Bathed in hallucinogenic primaries and exaggerated motifs and staged as a panorama of shifting landscapes and temporal vistas, the film creates dynamically mobile divisions between actor and environment. Abandoning any semblance of reality, Kinoshita playfully constructs a unsettling daydream of pink skies and graven pastures; at one point, the screen bleeds complete red, while at another, a somber processional between Orin, Tatsuhei, and the villages elders glows green as if emblazoned by radioactive ember. But Kinoshita doesn’t exploit this visual artifice, eliciting neither histrionic performances nor undue melodrama. Kinoshita respects the source material and conventions of the culture he’s depicting so much, in fact, that the film plays more like a cinematic elegy than cosmetic theater. When the film cuts in its final scene to actual location footage, it isn’t jarring so much as relieving, a chance to exhale after an exhausting journey.

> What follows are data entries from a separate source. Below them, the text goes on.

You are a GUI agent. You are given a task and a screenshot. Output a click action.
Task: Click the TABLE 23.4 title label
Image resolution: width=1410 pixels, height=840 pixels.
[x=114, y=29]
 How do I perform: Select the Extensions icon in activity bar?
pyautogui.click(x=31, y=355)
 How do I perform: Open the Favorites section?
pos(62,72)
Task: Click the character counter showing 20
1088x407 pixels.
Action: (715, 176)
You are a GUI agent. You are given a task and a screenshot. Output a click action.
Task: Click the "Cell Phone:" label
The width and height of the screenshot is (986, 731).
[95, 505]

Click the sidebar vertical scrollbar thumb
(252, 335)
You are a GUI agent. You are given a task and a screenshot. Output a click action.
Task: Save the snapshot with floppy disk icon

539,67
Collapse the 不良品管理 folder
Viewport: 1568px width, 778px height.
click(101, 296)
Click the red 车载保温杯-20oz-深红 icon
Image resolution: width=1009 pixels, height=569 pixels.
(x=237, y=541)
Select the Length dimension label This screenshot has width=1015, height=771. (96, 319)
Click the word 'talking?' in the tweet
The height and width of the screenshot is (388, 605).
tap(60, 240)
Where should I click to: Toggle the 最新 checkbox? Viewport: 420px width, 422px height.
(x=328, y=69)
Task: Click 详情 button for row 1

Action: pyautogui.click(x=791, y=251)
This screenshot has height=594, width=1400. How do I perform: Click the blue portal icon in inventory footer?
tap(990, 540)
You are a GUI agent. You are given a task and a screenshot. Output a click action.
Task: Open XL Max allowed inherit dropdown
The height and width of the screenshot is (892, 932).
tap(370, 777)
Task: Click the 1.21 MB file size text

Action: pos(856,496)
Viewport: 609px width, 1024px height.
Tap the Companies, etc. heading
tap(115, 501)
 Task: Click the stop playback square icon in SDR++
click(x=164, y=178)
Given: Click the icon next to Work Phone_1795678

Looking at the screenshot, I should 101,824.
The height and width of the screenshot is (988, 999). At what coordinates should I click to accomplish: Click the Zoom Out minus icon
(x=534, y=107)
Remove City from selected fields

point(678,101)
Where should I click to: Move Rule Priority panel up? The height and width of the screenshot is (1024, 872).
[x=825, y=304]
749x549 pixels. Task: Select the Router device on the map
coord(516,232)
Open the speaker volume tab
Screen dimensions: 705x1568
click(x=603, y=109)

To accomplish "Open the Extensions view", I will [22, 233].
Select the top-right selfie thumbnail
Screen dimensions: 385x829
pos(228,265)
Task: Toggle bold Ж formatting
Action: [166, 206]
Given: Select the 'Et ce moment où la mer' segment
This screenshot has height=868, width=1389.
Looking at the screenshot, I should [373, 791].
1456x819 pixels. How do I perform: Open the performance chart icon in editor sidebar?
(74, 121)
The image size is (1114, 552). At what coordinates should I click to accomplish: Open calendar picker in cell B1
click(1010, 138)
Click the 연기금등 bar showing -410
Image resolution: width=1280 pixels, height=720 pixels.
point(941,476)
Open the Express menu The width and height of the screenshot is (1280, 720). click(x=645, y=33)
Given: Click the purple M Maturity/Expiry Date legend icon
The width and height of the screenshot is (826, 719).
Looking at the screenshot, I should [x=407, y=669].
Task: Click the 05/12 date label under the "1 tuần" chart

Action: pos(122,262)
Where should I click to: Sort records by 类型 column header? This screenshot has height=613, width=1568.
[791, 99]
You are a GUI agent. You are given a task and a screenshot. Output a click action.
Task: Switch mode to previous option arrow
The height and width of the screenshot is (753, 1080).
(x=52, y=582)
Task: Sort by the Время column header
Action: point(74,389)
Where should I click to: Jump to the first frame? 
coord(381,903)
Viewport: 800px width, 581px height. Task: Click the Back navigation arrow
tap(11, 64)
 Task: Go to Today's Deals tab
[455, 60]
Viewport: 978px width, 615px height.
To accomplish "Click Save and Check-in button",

In 1983, Japanese new wave icon Shôhei Imamura would also bring The Ballad of Narayama to the screen, in the process finally familiarizing the West with this parable of familial sacrifice and morality. As expected based on his sensibility, Imamura’s retelling is less lyrical, more severe, but just as unforgettable. The fact that the various cinematic interpretations of the Narayama saga are welcome—the emotional breadth of the pilgrimage, the ethical tumult of the characters, and the allegorical nature of the tradition each providing avenues for ample narrative experimentation—rather than redundant is a fitting reflection of the fable’s lineage itself, ably enduring as artistic artifacts worthy of being passed down to future generations of cinephiles.
Image/Sound
Criterion debuts The Ballad of Narayama for Region 1 buyers in a 2k digital transfer of the vivid print restoration which premiered at the 2012 Cannes Film Festival, accentuating Keisuke Kinoshita’s watercolor palette and shape-shifting lighting schematics. Shadows are rich and black, contrasting nicely with the eye-popping colors, which are sharp and appropriately bold. I don’t see a lot of grain, but whatever’s lost in texture is more than made up for in clarity. Audio, meanwhile, is presented in a linear PCM rendering, and is clear and balanced. The film’s copious use of music is also handled well, the various Japanese string instruments placed upfront, allowing the score to (no pun intended) carry the film’s near-wordless denouement toward closure, as intended.
Extras
Save for a vintage trailer and teaser, there are unfortunately no digital supplements offered, unusual for a debuting Criterion title. The entire package is typically well designed, however, including the accompanying booklet, which features an essay on the film by critic Philip Kemp.
Overall
Keisuke Kinoshita’s 1958 restaging of a harrowing Japanese folk tradition is at once stylistically theatrical and emotionally authentic, and an artistic artifact worthy of being passed down to future generations of cinephiles.